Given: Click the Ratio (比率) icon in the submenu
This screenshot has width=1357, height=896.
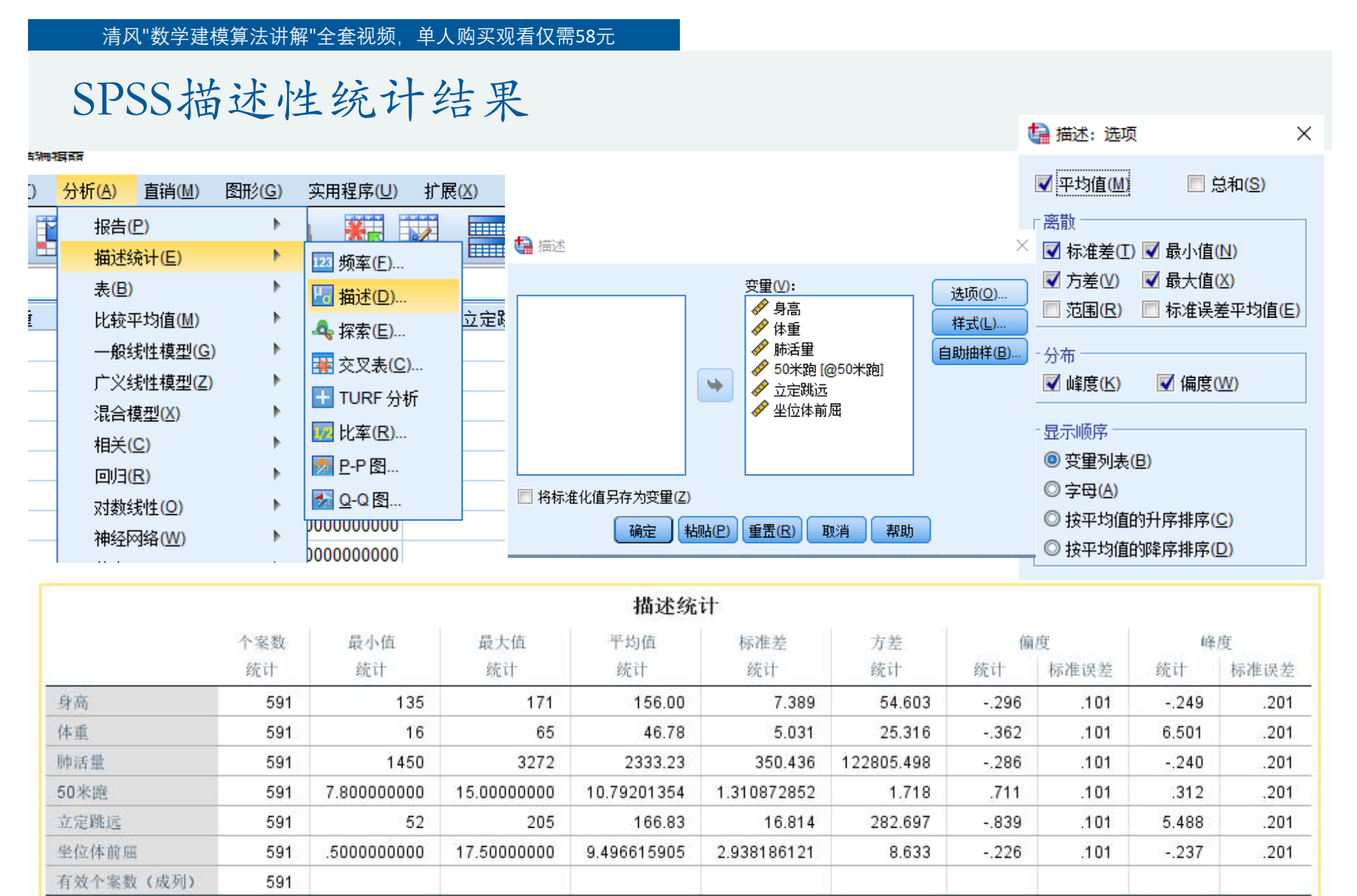Looking at the screenshot, I should click(322, 432).
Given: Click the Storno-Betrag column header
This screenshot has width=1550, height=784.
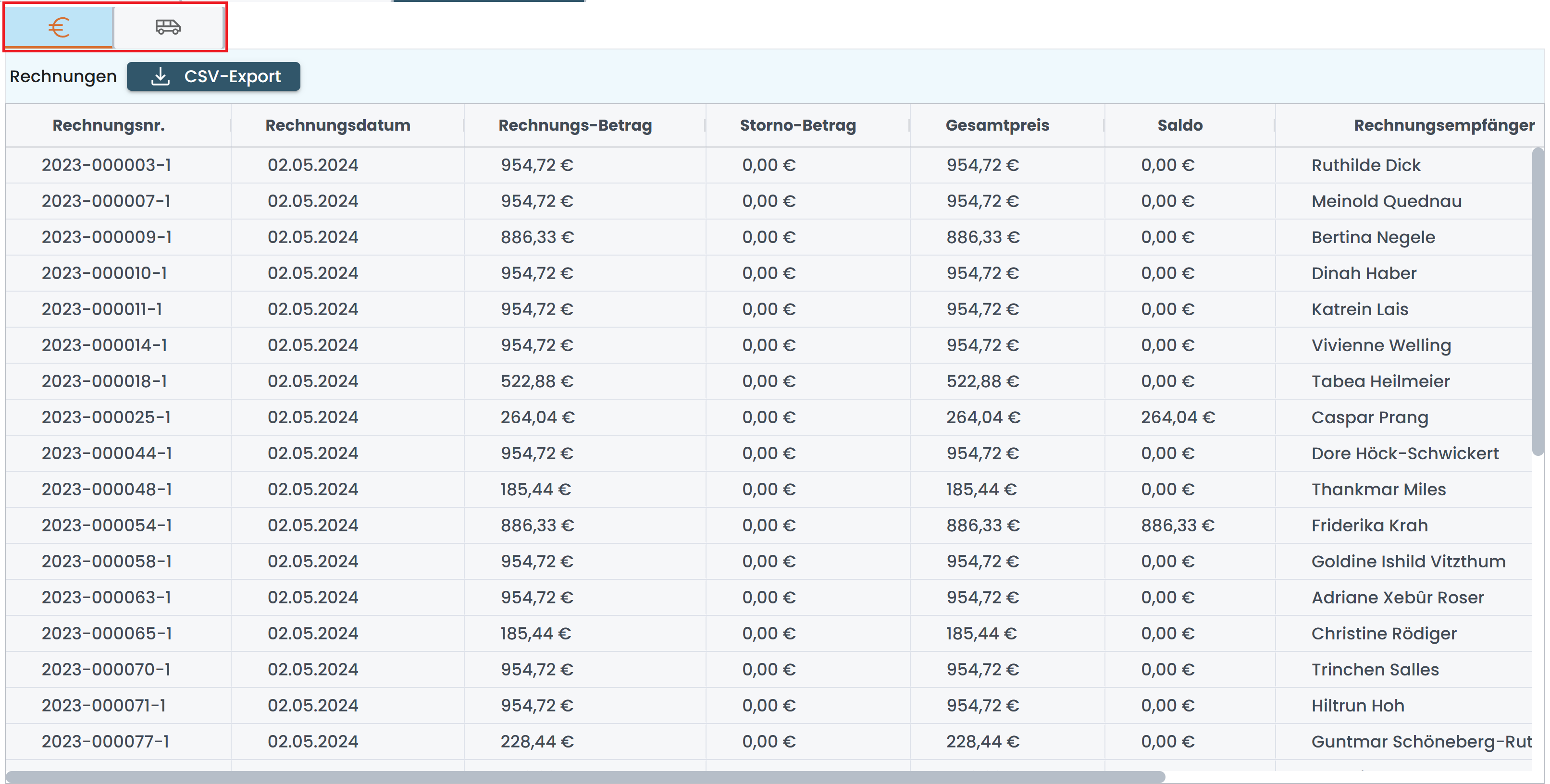Looking at the screenshot, I should click(797, 125).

════════════════

> [WHAT IS NEEDED]:
The material above should be returned exactly, without pictures.

> [THE COMPLETED TASK]:
Given: Click the Ratio (比率) icon in the submenu
This screenshot has width=1357, height=896.
Looking at the screenshot, I should click(322, 432).
Given: Click the Storno-Betrag column header
This screenshot has width=1550, height=784.
Looking at the screenshot, I should click(797, 125).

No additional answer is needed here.